Document segment —
■ ■ ■
The White Road is the third in the private-eye Charlie Parker series. It is indeed a fast-paced thriller with classic noir-style writing. However, John Connolly adds more depth and color to the standard tongue-in-cheek narrative of competing novels in the genre.
Parker is a P.I. with quite a past. An insane person he had been hunting down murdered his wife and child (this was in one of the previous books, I presume). Finally, his life seems to be returning to normal. He is in love with a wonderful woman, and she is expecting to have their child. It is no wonder he becomes troubled when he receives a call from an attorney, an old friend from down South.
The attorney has put his life on the line to represent a black man accused of a brutal rape and murder. The case becomes racially complex because the murdered girl was white, and because she was the daughter of the city's richest person. The attorney needs help with the case. He is confident that his client will not live to see a trial because of the hostile environment, and even if he does, there are no guarantees that the trial will be at all fair.
The escapade to South Carolina is anything but safe for Parker. No one is happy to see him nosing around trying to get a black man off on a rape and murder charge. Life becomes more dangerous for Parker as he gets closer to the truth about the murder victim's buried secrets.
A burning beginning building to an explosive end and with tension throughout, The White Road is what crime fiction is all about. I am anxious now to read the other books in the series.
■ ■ ■
Dataset content —
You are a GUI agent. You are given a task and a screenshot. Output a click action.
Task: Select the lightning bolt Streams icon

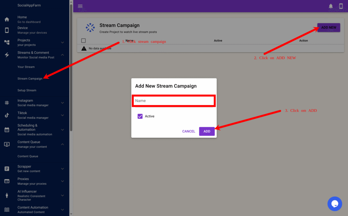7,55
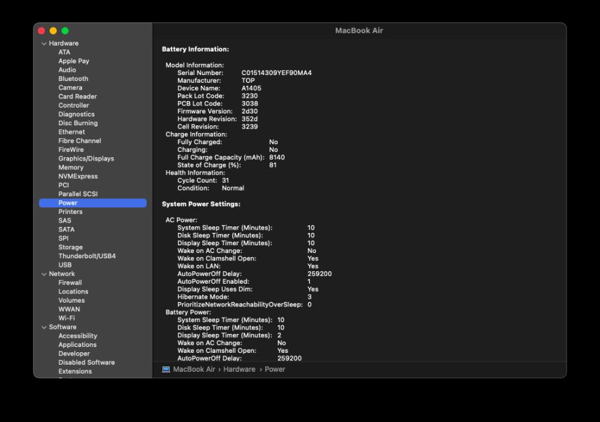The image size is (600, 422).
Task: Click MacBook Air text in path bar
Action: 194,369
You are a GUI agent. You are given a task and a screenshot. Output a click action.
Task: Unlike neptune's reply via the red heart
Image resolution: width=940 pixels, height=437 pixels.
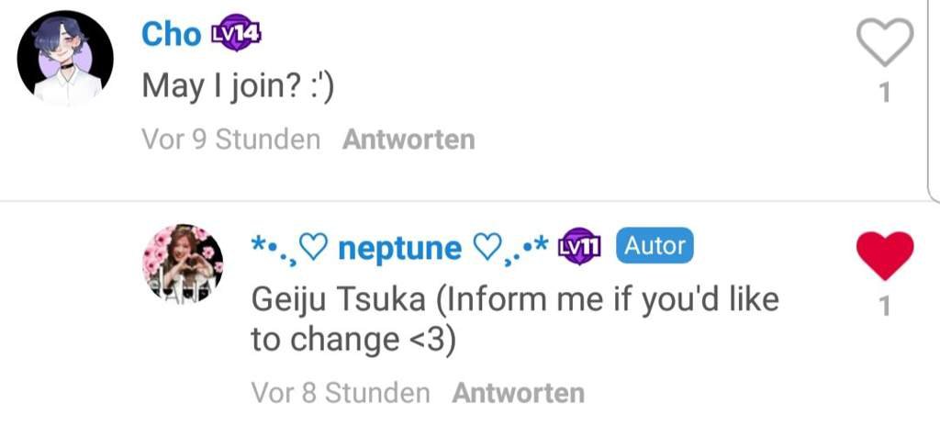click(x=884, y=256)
■ ■ ■
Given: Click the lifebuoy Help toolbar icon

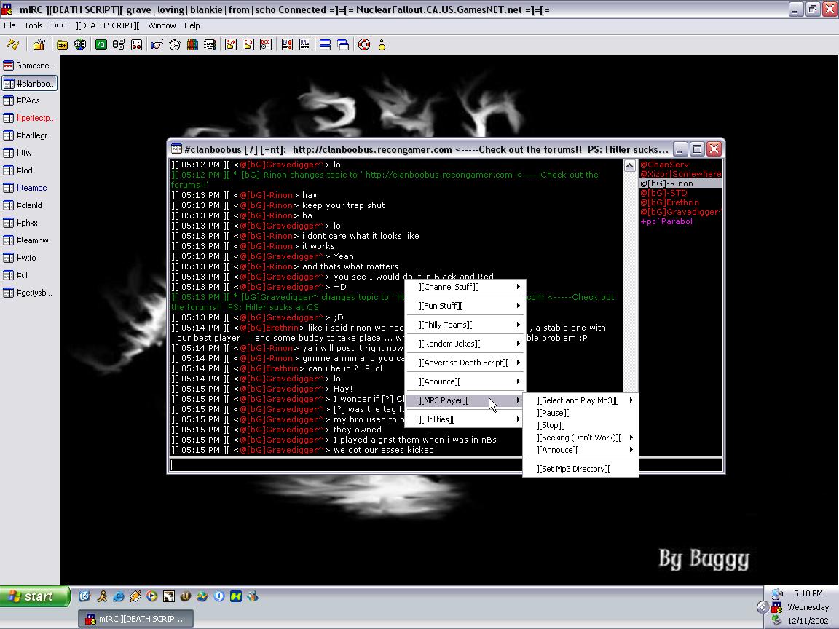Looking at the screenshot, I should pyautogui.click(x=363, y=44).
■ ■ ■
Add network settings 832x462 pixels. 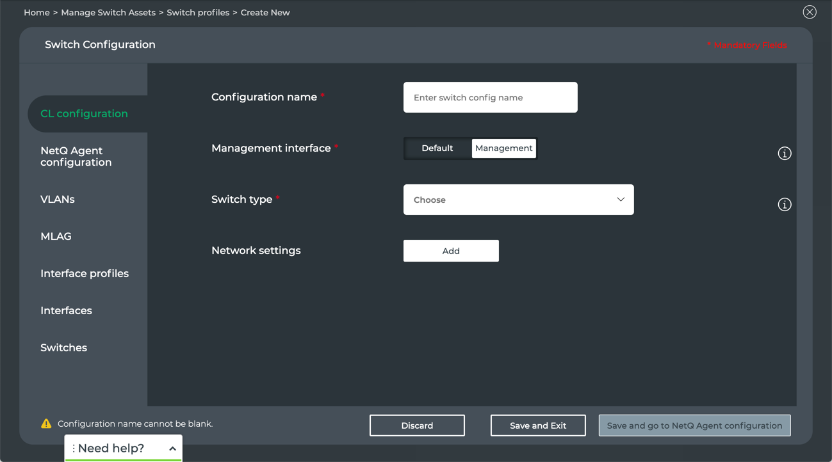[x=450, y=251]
■ ■ ■
Prompt —
Please quote the review of The White Road between "Parker is a" and "at all fair.", inclusive. None of the items has any bearing on what is asked here.

Completed task —
Parker is a P.I. with quite a past. An insane person he had been hunting down murdered his wife and child (this was in one of the previous books, I presume). Finally, his life seems to be returning to normal. He is in love with a wonderful woman, and she is expecting to have their child. It is no wonder he becomes troubled when he receives a call from an attorney, an old friend from down South.
The attorney has put his life on the line to represent a black man accused of a brutal rape and murder. The case becomes racially complex because the murdered girl was white, and because she was the daughter of the city's richest person. The attorney needs help with the case. He is confident that his client will not live to see a trial because of the hostile environment, and even if he does, there are no guarantees that the trial will be at all fair.